Abstract
An undifferentiated embryonal sarcoma of the liver is a rare malignant tumour. We highlight the diagnostic dilemma and differential diagnosis of a case involving a large cystic liver lesion in a young adult. A 20-year-old man presented with a large liver lesion to the Universiti Kebangsaan Malaysia Medical Center, Kuala Lumpur, Malaysia, in February 2012. The initial clinico-radiological presentations were suggestive of a liver abscess. A total tumour resection was performed and the final histopathological results of the resected specimen indicated an undifferentiated embryonal sarcoma of the liver. The ultrasound and computed tomographic images of the tumour were reviewed and found to be contradictory in appearance, as the tumour seemed predominantly solid in the ultrasound image and predominantly cystic in the computed tomographic image. Familiarisation with the imaging appearance of this tumour and a high index of suspicion is therefore crucial in making a successful diagnosis.

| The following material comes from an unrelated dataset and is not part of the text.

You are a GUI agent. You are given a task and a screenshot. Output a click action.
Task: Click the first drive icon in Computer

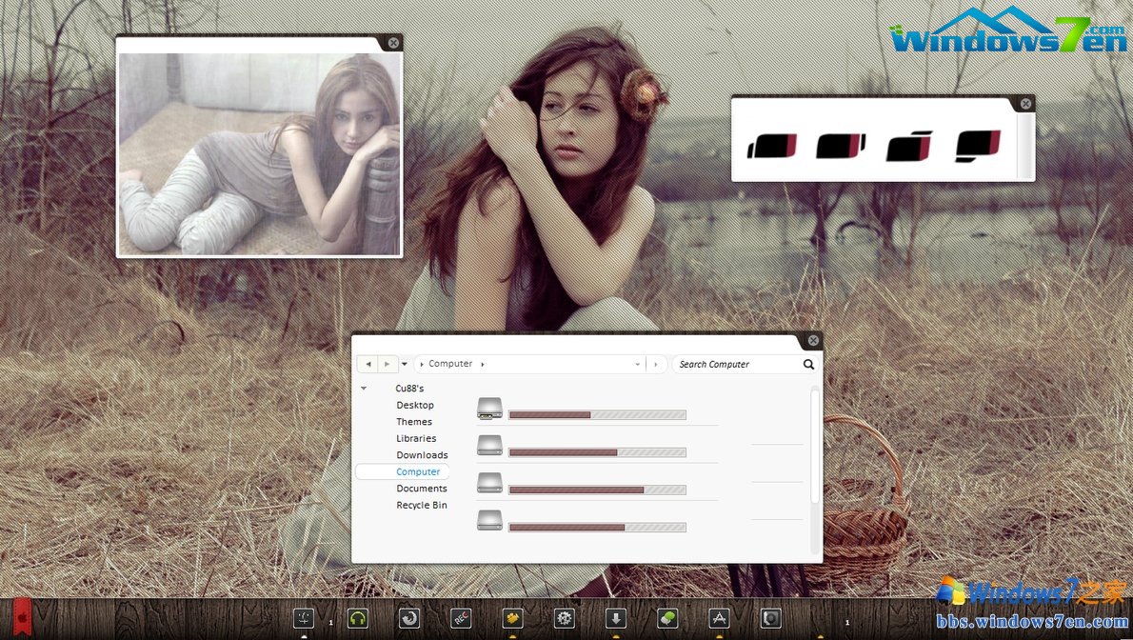click(x=489, y=409)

Keywords: Sarcoma, Liver Abscess, Ultrasound Imaging, X-Ray Computed Tomography, Case Report, Malaysia
Undifferentiated embryonal sarcoma (UES) of the liver is a rare malignant tumour with a primitive mesenchymal phenotype. It usually occurs in older children, with the peak age of presentation occurring in individuals between 6 and 10 years old.1,2 Despite its rarity, UES is an important but often overlooked differential diagnosis for a large cystic liver lesion in young adults. The diagnosis relies on a postoperative pathological analysis and immunohistochemical results. Familiarisation with the imaging findings is useful for a preoperative diagnosis and to avoid delay in commencing appropriate management. This paper presents a case of a UES of the liver mimicking a liver abscess in its initial clinico-radiological presentation.
Case Report
A 20-year-old immunocompetent man was admitted to the Universiti Kebangsaan Malaysia Medical Center in Kuala Lumpur, Malaysia, in February 2012. He presented with a two-week history of pain in the right hypochondriac region, intermittent high-grade fever, nausea and vomiting. He had no history of hepatitis B or C viral infections and denied any recent history of travelling. A physical examination revealed gross hepatomegaly.
A routine liver function test was unremarkable, with the white blood cell count in the upper limits of normal (9.4 × 109/L). The erythrocyte sedimentation rate, C-reactive protein and carbohydrate-associated antigen (CA)-19.9 were elevated, at 118 mm/hour, 6.4 mg/dL and 808 U/mL, respectively. The rest of the tumour markers, including the carcinoembryonic antigen and alpha-fetoprotein (AFP) markers, were within normal limits. All of the blood cultures were negative. Virology screening tests for the hepatitis viruses and a serology test for echinococcosis were also negative.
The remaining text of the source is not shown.